How would you describe your book?

It’s about seeing how a poor, passionate young man became a dictator. Knowing all this helps to understand the logic behind political Islam in this kind of society. It is also about similar strategies, such as those of Vladimir Putin or Viktor Orban, and understanding how these leaders seized power using democracy. We must act on this subject, look at the rise of the far right, of populism in France or even in Germany. It’s not a fantasy. Erdogan uses the passions and fears of the people but also religion to convince them. We have to fight against that, that’s the main message of the book.

How did you come up with the idea of ​​working with Mohamed Anwar?

We met in Berlin. And we quickly hit it off because of our similar backgrounds as journalists. Mohamed Anwar, who is also a cartoonist, was imprisoned and forced into exile. We decided to work together. We were able to carry out a real investigation together, which was essential for the success of this project.

You are more used to making documentaries, or investigations. How was writing a comic different?

There are advantages and disadvantages. It’s like writing a screenplay for a movie, everything has to be planned, each scene, you have to pay attention to the unfolding of events, alternating dramatic and epic elements, to keep the reader in suspense. The shape brings more freedom. But it’s not a film where the difficulty lies in achieving exactly what you want. I had a lot of fun working on this book, despite an unclear subject.

Is this book only focused on Erdogan, or does it raise deeper questions about Turkish society?

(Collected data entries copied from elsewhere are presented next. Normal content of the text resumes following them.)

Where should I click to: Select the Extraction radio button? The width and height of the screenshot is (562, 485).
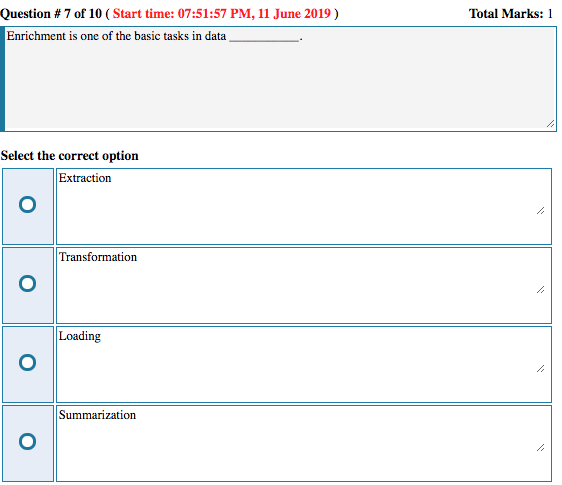click(27, 205)
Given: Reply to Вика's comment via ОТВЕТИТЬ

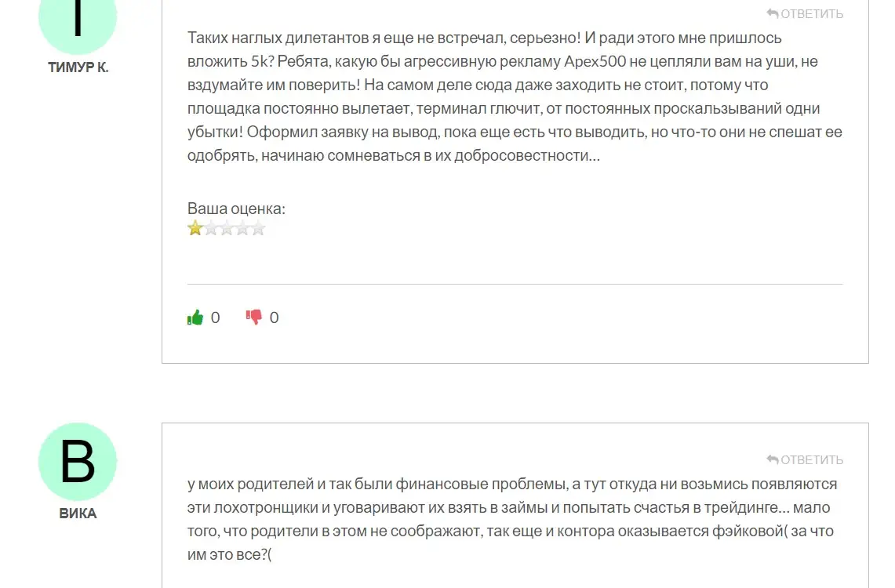Looking at the screenshot, I should pos(805,459).
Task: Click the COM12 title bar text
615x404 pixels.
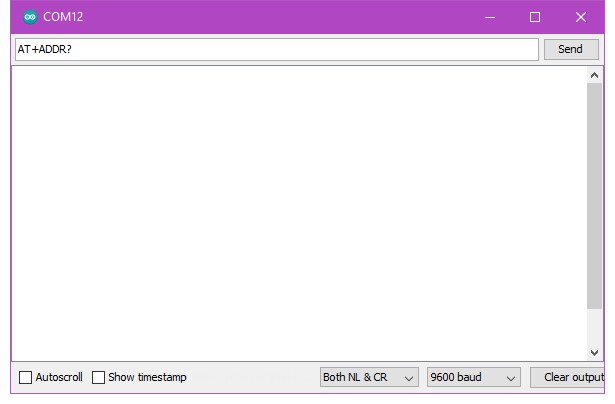Action: pyautogui.click(x=64, y=17)
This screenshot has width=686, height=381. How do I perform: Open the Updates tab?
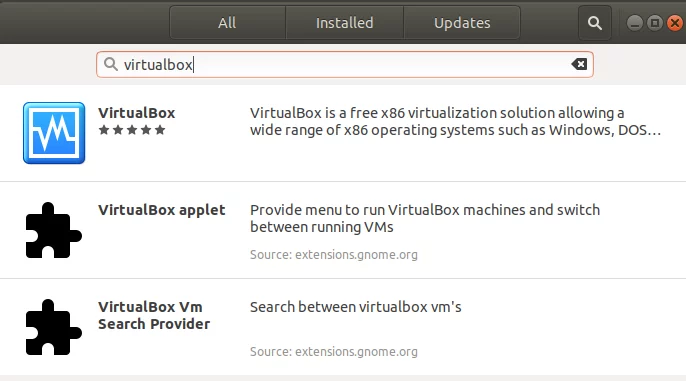(x=462, y=23)

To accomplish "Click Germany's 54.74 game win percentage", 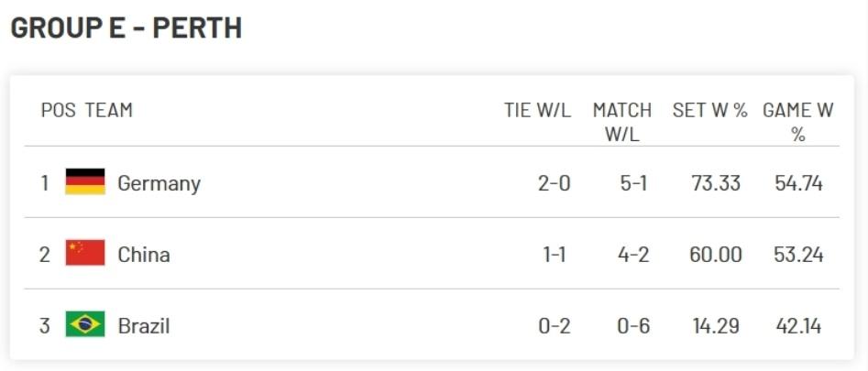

Despite my exile, Turkey remains my country. I was born there and built most of my life there. And Erdogan destroyed both. But beyond these affects, this man is a perfect example to talk about populism, political Islam and dictatorship. I wanted to depict the cogs used to get him to power, and especially how he stayed there. Not to mention international relations. The United States and Europe tried to use Erdogan for their own interests. In the end, they helped him shape his image and his power, while the Turkish people found themselves on the losing end in this relationship between the West and Erdogan.

In the end, it is also a question of showing how leaders use their popularity and use democracy to destroy this same democracy. This is the main message of the work. Because these heads of state think in terms of strategy, plan their actions and think about the way in which they progressively limit freedom of expression while using the latter as a tool. With this book, the aim is to reflect on the Russian and Hungarian cases and on the lessons to be drawn from them.

Have the Turks been able to read your book?

Unfortunately, no one has yet been able to read or browse it in the country because of hidden but very real censorship. There is an unofficial ban on my works, which are systematically blocked at the border. But it is impossible to stop ideas and books. That’s why we are considering sending copies to the Turks, via backdoor means, by posting PDFs online. The book is already translated into Turkish, German and French. We are currently working on English and Arabic versions.

The comic strip ends in 2001. Have you planned a sequel?

We are currently working on the second volume. We hope that Erdogan is no longer in power when he comes out. The many economic problems that the Turks are experiencing have reduced its popularity. The polls confirm a possible defeat. But like Hungary with the triumphant victory of Viktor Orban, this type of leader always succeeds in flattering the population.